How To Leverage Walgreens’ Strategic Position To Work For Them

At The Intersection Of Several Types Of Retailers
From a strategic perspective, Walgreens has a unique position in the marketplace, sitting at the intersection of Wal-Mart, small discounters, Target, and grocery store chains. The medium size and neighborhood-centric locations of typical Walgreens make them akin to small discounters. Walgreens’ scale allows it to offer low prices à la Wal-Mart. The uniqueness of some of Walgreens’ merchandise is similar in ways to Target’s offerings. And Walgreens’ offering of some staple groceries put it in line with grocery stores. The “trick” for Walgreens is to leverage some of these aspects of its offerings into targeting buyer groups which value a significant combination of many or all of them. If they can locate large pockets of these profiled consumers within given geographic locations, they will be hugely successful in this recession and in any economic climate, no matter how terrible.
How To Use Its Position To Gain Buyers
In sitting at this strategic intersection, Walgreens can gain buyers by:
1. Keeping Low Prices For Many Merchandised Items
2. Maintain and Develop Relevant Signature Brands (Non-Staples)
3. Stock Need-To-Have Grocery Items (Staples & Certain Non-Staples)

Prescription Savings Card Is A Winner
A bright spot for Walgreens is its prescription savings card which is increasing in usage and members. This offers people savings on the purchase of prescription drugs, which can be a substantial expense especially for people on a fixed income. Walgreens has a recession-proof winner here and should put more resources behind increased marketing to targeted groups. Here, they can utilize the advantage of their scale to move returns beyond other investment of resources.
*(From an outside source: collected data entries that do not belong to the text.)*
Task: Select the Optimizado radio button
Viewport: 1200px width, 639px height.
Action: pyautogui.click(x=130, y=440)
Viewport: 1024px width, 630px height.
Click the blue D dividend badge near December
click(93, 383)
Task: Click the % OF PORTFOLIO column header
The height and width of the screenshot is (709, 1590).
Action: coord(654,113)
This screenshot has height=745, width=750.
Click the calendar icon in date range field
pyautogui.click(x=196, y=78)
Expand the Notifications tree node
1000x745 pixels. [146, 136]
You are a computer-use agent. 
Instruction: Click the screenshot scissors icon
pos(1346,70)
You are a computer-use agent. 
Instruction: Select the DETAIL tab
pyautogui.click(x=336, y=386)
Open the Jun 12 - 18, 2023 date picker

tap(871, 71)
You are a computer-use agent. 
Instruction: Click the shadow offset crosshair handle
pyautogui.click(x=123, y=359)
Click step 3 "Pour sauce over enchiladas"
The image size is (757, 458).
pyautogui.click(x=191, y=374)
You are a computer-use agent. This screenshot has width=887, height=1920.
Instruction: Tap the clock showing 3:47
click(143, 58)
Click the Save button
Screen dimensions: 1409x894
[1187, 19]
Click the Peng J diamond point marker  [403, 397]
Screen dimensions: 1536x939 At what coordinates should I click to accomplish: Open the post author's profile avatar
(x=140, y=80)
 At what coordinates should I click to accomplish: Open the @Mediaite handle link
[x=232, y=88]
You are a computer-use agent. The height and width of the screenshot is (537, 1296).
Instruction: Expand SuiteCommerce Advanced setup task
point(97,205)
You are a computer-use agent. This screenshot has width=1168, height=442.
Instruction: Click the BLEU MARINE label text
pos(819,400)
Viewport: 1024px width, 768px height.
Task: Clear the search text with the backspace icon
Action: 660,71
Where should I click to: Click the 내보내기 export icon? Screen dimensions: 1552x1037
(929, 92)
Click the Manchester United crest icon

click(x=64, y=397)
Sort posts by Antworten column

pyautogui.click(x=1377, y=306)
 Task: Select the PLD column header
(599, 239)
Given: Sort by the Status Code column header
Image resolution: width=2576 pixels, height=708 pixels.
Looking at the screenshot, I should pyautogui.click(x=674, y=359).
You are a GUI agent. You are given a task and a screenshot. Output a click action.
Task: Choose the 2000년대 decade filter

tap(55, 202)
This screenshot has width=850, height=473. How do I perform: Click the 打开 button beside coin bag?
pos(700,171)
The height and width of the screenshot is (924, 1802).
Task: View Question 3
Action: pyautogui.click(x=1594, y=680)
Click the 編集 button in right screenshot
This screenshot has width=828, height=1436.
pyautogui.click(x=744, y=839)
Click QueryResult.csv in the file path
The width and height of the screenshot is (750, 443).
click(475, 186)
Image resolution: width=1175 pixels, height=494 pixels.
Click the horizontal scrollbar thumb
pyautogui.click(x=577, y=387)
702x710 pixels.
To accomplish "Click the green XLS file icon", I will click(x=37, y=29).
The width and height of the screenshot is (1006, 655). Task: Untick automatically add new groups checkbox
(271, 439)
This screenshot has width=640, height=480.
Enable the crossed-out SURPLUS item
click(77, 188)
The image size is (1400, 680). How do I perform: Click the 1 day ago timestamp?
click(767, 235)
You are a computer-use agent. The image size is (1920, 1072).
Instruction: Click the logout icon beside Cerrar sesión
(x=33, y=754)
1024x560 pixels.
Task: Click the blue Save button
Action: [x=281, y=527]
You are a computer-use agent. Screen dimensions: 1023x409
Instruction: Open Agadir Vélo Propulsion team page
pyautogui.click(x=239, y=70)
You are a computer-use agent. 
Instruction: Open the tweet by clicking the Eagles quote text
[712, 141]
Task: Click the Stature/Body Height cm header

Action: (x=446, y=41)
Match Position With Informed Strategy And Right Tactics
Walgreens’ positioning and strategy must be “in-synch” especially during this economic downturn. They need to build solid links to key buyer groups through understanding their demographics and lifestyle preferences. This needs to be turned into pinpointing geographical locations where groups with desired demographics and lifestyles are located. Bets need to be placed in these areas – whether with a new store or upgrading an existing store. Simple line extensions of “stripped-out” non- or less value-added features will yield ultra-value private label product lines – which can counter-intuitively be branded boldly by wrapping these items into a special designated section or store-within-a-store. This is a marketer’s dream: being able to brand generic low cost items! At the intersection where Walgreens sits, what would you do?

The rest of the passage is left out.